There’s a lot of misinfo AI going round social media… how can people tell?

  • First, I’ll give you the answer to your question. Then I’ll add some commentary.


    To identify AI-generated misinformation on social media, users should employ a combination of critical thinking, technical tools, and awareness of common tactics:

    1. Analyze visual anomalies in images
    Look for AI-generated image flaws like distorted hands (extra fingers, fused digits), unnatural lighting, or illogical object arrangements. Pages posting large volumes of stylistically similar content (e.g., “wood carving phases” followed by “sushi art phases”) may indicate AI content farms.

    2. Verify sources and cross-check claims
    Search key phrases or use reverse image search tools (Google Lens) to check image origins. Reputable news organizations rarely break stories exclusively through random social media posts – absence of coverage elsewhere is a red flag.

    3. Assess emotional manipulation tactics
    Content provoking strong outrage, fear, or excitement deserves extra scrutiny. AI-generated political deepfakes often use inflammatory language alongside synthetic media.

    4. Investigate account behavior
    Suspicious accounts may exhibit:

    • Excessive emoji/hashtag use
    • Repetitive phrasing patterns
    • Rapid follower growth without clear cause
    • Coordinated posting across multiple pages

    5. Leverage media literacy resources
    Use tools like the News Literacy Project for verification techniques. Platforms like NewsGuard track AI-enabled fake news sites, which increased 10x in 2023.

    6. Assume synthetic content is possible
    Even professional-looking videos could be AI-generated (e.g., OpenAI’s Sora). For text, AI detectors are unreliable – focus on content plausibility and sourcing instead.

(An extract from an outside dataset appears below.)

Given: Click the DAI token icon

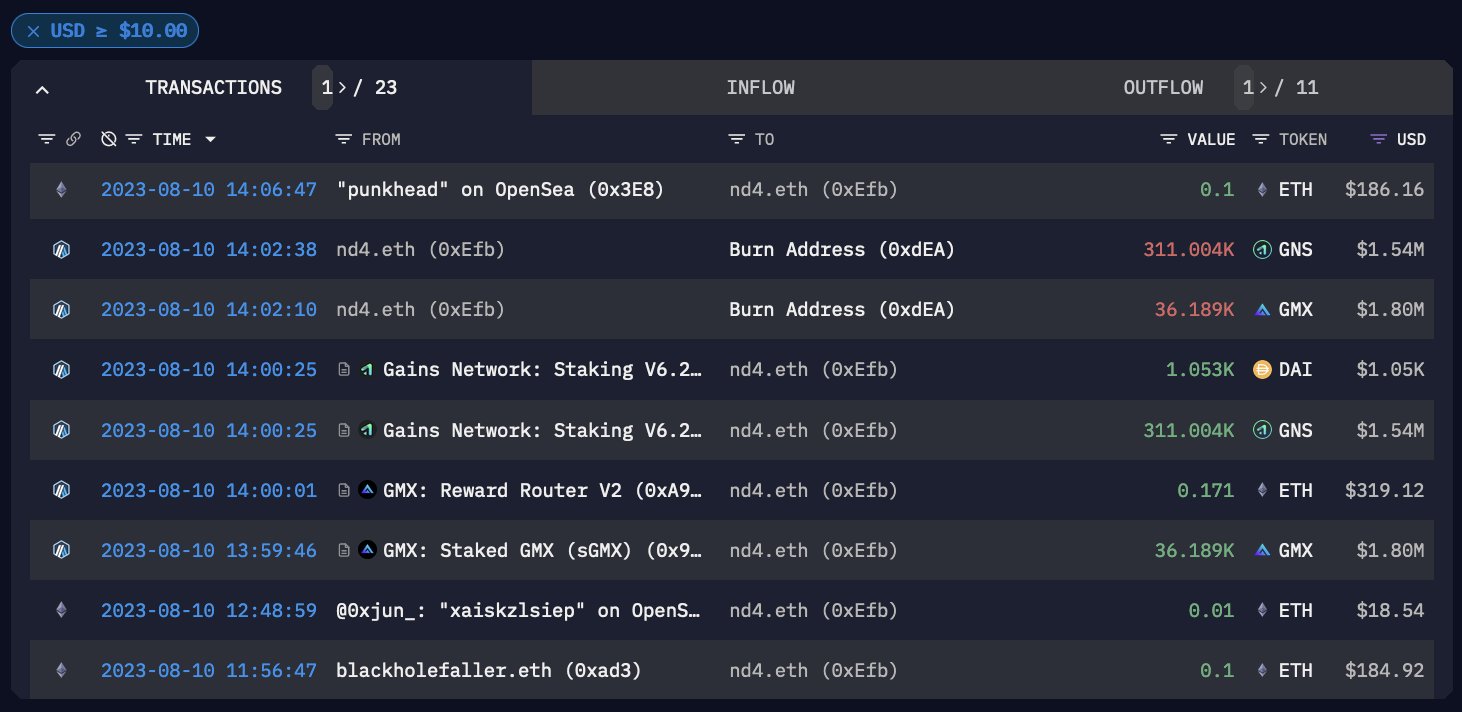Looking at the screenshot, I should 1262,370.
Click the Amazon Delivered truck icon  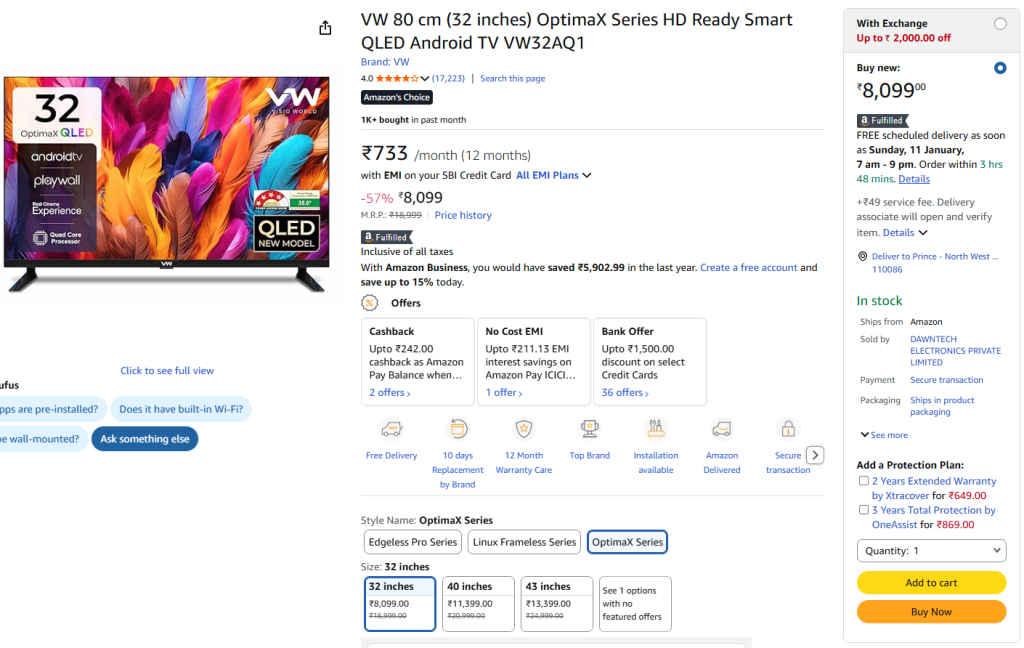(721, 428)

    7. Report suspicious content
    Flag posts to platform moderators and share debunking resources in comments when safe. Collaborative efforts between tech companies, fact-checkers, and governments are improving detection systems.

    Critical first steps:

    • Pause before sharing emotionally charged content
    • Verify through independent searches
    • Consider motives – does this content benefit scammers/spammers?

    Now for the commentary.

    The above was generated by a degenerative AI. (Perplexity to be specific.) Perhaps an expert in the field might tell that it’s LLM output, but I sure as Hell couldn’t. And that’s where the problem lies. It was once trivial to spot content generated by LLMs because the hallucinations were egregious I didn’t fact-check everything in this case (like do NewsGuard, Sora, and the News Literacy Project even exist?), but if someone posted that to me I would not bother fact-checking because it’s very plausible on the face of it.

    For images there’s one tell that the bot didn’t provide. Because of the way image generation works, there’s an unnatural evenness of light and dark spaces in AI imagery. Once you’ve trained yourself a bit on known AI images compared with equivalent non-AI images you can’t unsee it. But it’s subtle and you have to explicitly look for it. It’s not something that’s going to jump out at you. The metadata checks others mentioned here, and the motivational checks are probably a better source.